意中の相手が付き合っている人も自分の友人という場合、感情面でつらい気持ちになる場面が多くなるのと、二人の破局を願い続けていることにもなりますので、気づかないうちに多大なストレスを抱えることになるといったリスクもあります。長引かせるほどに成就がむずかしくなる片思いは、こういった仲間内での偲ぶ恋といったケースも少なくありません。そんな間柄で、意中の人と相手との破局が訪れるなど大きく事態が動くことになったとき、告白が成功して、晴れて付き合い始めることになっても、意中の人の元の相手とその後も顔を合わせる機会が多い場合、気まずさが残り続けるといった事態も考えられます。

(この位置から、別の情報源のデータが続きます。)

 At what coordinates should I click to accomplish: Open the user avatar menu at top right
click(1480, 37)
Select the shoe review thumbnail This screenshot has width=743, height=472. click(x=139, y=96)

特に、別れたからと言っておいそれと疎遠にはなれないような職場での同僚どうしなどは、感情をこじれさせないための気配りなども必要となり、甘いだけのお付き合いという訳にはいかなくなることも考えられます。
そういったしがらみのない片思いであっても、その期間を長引かせることで、晴れて両思いになった後、相手に対して早い段階で不満が出て来てしまうことがあります。片思いの期間が長いということは、その長さのぶんだけ、恋愛成就してからの付き合い方をあれこれ想像し、期待を膨らませることになります。その場合、付き合い始めてすぐの頃は思いが通じた喜びでいっぱいになるものの、少し冷静になったところで、これまでは見えていなかった相手の良くないところが目に行き始め、長いこと大切にはぐくんできた恋心に影が差してくることもあります。そういった点からも、自分自身の価値観が十分に育っており、それなりの洞察力も身に付けている大人であるほど、甘い想像の期間が長いというのは、その後のためにもかえって良くない面があると言えます。早い時期に、さりげなく告白してみるというのが、大人の恋では、むしろ良い結果を生むと考えられます。